Tablespaces databases  schemas   objects

with each of them implemented as a directory and data files under it. If we 
could get a quota check propogated in both direction, that would be pretty 
good, may be a warning when things start getting close to limit. 

> And it really isn't hierarchical.  As I understand them (based on my
> Oracle background), tablespaces, unlike schemas, do NOT create a layer
> of data abstraction.   That is to say, while the same table name
> can exist in multiple schemas, only one instance of a given table name
> within a given schema can exist, regardless of what tablespace it is in.

Well, if same table name exists in two different databases under same 
tablespace, what's the problem?

> Whether or not two databases can share tablespaces isn't clear to me,
> though as a DBA I can think of good reasons why they probably shouldn't
> do so, I'm not sure if that is an absolute.

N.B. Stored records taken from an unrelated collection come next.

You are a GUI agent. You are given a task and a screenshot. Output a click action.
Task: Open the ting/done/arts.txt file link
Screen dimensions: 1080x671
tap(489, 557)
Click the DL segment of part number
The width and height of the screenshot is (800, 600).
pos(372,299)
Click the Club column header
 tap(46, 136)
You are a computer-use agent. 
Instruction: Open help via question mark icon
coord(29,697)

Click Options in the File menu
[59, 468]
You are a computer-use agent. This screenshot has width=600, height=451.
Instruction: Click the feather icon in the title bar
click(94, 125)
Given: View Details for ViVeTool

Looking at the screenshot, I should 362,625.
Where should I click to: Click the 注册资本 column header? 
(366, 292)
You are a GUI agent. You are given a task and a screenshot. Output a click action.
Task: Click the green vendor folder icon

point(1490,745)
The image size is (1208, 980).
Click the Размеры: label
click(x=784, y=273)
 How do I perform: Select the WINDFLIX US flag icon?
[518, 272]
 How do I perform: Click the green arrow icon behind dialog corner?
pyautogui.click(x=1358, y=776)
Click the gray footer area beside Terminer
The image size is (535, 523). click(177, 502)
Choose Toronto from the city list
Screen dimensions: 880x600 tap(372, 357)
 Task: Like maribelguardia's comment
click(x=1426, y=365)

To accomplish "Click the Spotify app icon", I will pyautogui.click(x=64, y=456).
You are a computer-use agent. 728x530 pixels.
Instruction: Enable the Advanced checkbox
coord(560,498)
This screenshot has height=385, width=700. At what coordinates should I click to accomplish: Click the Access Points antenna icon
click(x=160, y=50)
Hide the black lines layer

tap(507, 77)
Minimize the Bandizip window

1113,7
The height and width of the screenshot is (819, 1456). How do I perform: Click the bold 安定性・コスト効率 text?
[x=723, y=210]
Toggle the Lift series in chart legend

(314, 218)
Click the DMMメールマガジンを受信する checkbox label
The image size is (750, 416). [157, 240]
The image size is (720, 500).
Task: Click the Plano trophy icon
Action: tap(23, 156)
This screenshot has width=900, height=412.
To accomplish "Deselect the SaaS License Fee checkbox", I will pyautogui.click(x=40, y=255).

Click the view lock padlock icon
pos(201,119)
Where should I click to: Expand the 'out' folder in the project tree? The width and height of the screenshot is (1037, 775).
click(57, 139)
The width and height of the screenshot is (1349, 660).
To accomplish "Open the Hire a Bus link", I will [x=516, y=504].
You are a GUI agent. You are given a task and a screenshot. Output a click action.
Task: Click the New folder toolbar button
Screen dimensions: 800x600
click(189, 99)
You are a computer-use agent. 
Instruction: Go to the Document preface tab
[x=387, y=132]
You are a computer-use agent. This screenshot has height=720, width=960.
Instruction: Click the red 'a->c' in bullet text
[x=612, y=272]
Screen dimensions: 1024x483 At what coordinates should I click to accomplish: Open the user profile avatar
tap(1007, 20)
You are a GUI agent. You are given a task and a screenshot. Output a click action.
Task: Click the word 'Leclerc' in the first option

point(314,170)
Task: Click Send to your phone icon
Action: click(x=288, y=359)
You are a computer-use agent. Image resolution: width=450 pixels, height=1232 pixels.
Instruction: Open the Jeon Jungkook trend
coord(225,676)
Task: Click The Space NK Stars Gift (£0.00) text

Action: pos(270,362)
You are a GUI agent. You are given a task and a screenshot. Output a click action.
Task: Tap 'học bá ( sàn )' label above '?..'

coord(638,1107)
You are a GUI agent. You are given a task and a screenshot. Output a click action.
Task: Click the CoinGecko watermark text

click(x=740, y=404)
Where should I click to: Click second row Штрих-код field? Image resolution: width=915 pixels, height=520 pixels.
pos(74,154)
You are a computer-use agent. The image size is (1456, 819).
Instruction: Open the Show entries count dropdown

Well, I would say they should be allowed to.
Shridhar



Re: [GENERAL] Physical Database Configuration

From
nolan@celery.tssi.com
Date:
> That should be 
> 
> Tablespaces
>   databases
>    schemas
>     objects
> 
> with each of them implemented as a directory and data files under it. If we 
> could get a quota check propogated in both direction, that would be pretty 
> good, may be a warning when things start getting close to limit. 

I disagree.  Just as you can have multiple schemas within one database
you can have multiple tablespaces within one database.  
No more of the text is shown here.